I think this is the right place to post this



<Below this line, add a link to the EXACT exercise that you are stuck at.>

<In what way does your code behave incorrectly? Include ALL error messages.>

I’m confused as to why the line of code I used to subtract a value from the dictionary needed to be placed outside of the IF “function”, surely this means that in the case of apple, the IF loop would come up false and then not run, leading us to the line of code that subtracts 1 from zero, and should give us -1; or are you saying that when an IF loop comes out false it terminates the rest of the loop for that iteration? that would be the only explanation but I wanted confirmation :slight_smile:

def compute_bill(food):
  total = 0
  for x in food:
    if stock[x] > 0:
    	total += prices[x]
    stock[x] += - 1
  return total
print stock["apple"]


edit, I meant IF function and not IF loop…

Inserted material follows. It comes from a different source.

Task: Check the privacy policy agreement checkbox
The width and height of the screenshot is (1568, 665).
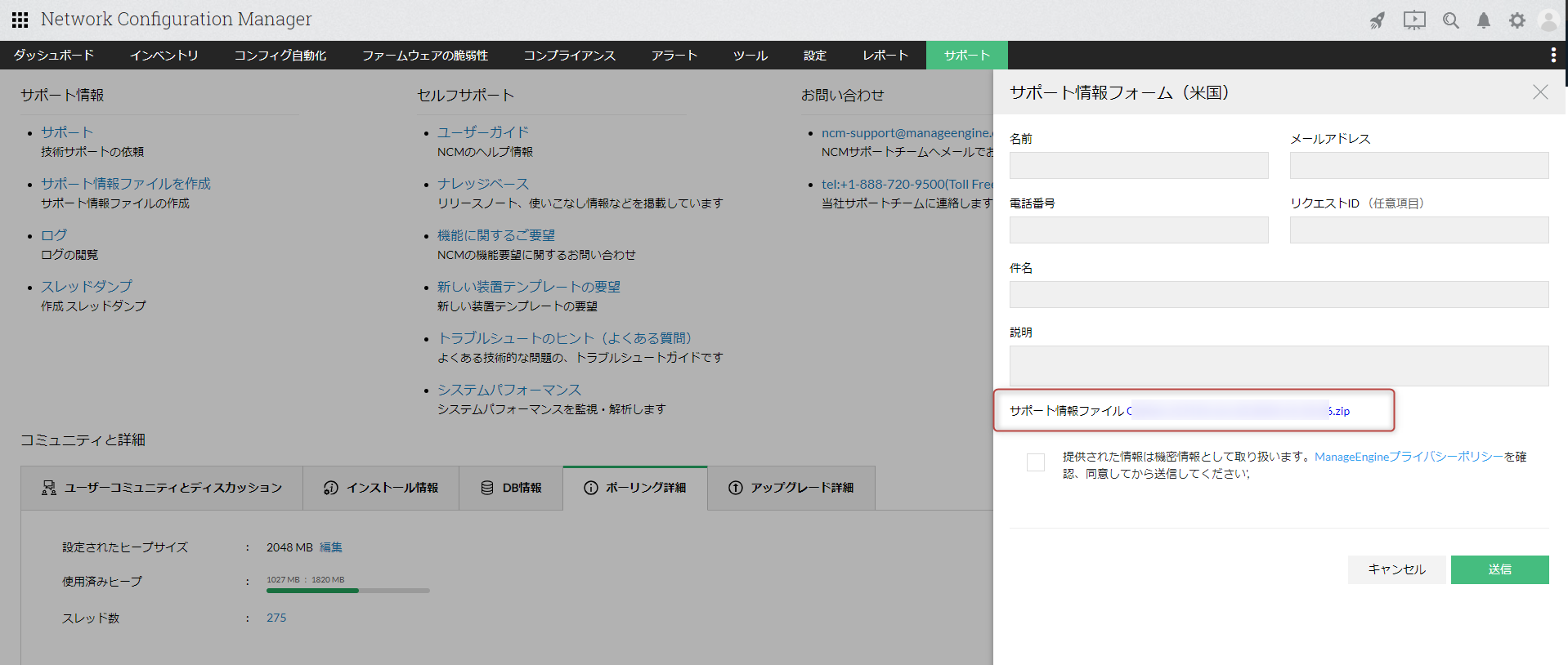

In truth the statement does need to be inside the if block.

stock[x] -= 1

We would only decrease the item count if we did in fact add one (by value) to the shopping cart total.

This brings up a different question… Where did this code come from?

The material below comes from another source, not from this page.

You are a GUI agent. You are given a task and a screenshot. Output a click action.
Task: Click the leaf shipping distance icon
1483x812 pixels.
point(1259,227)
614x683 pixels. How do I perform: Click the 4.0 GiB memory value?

With respect to choosing variable names, we can look to the discussion text for a clue of what would be the most appropriate variable name to use in our solution.

Eg. (my bolding)

Now you need your compute_bill function to take the stock/inventory of a particular item into account when computing the cost.

Ultimately, if an item isn’t in stock, then it shouldn’t be included in the total. You can’t buy or sell what you don’t have!

Which gives this slightly more readable (self-documenting) code…

  for item in food:
    if stock[item] > 0:
      total += prices[item]
      stock[item] -= 1


x is very common to maths, signifying as it does an independent variable in a function or relation. In programming, used in the same respect would be reasonable, especially if x referred to a number.

When we use x in a look-up loop, which for item in food would be, the value is a string, not a number, so use of x as the variable is rather arbitrary and insensitive to the reader’s perception of what it is referring to.

We can make our code as clever as we like, but if others are expected to understand it we need to write it for them, not ourself. That is why there are Style Guides, and an hundred unwritten rules with regard to self-documentation of code, particularly through our choice of variable, data structures and function names.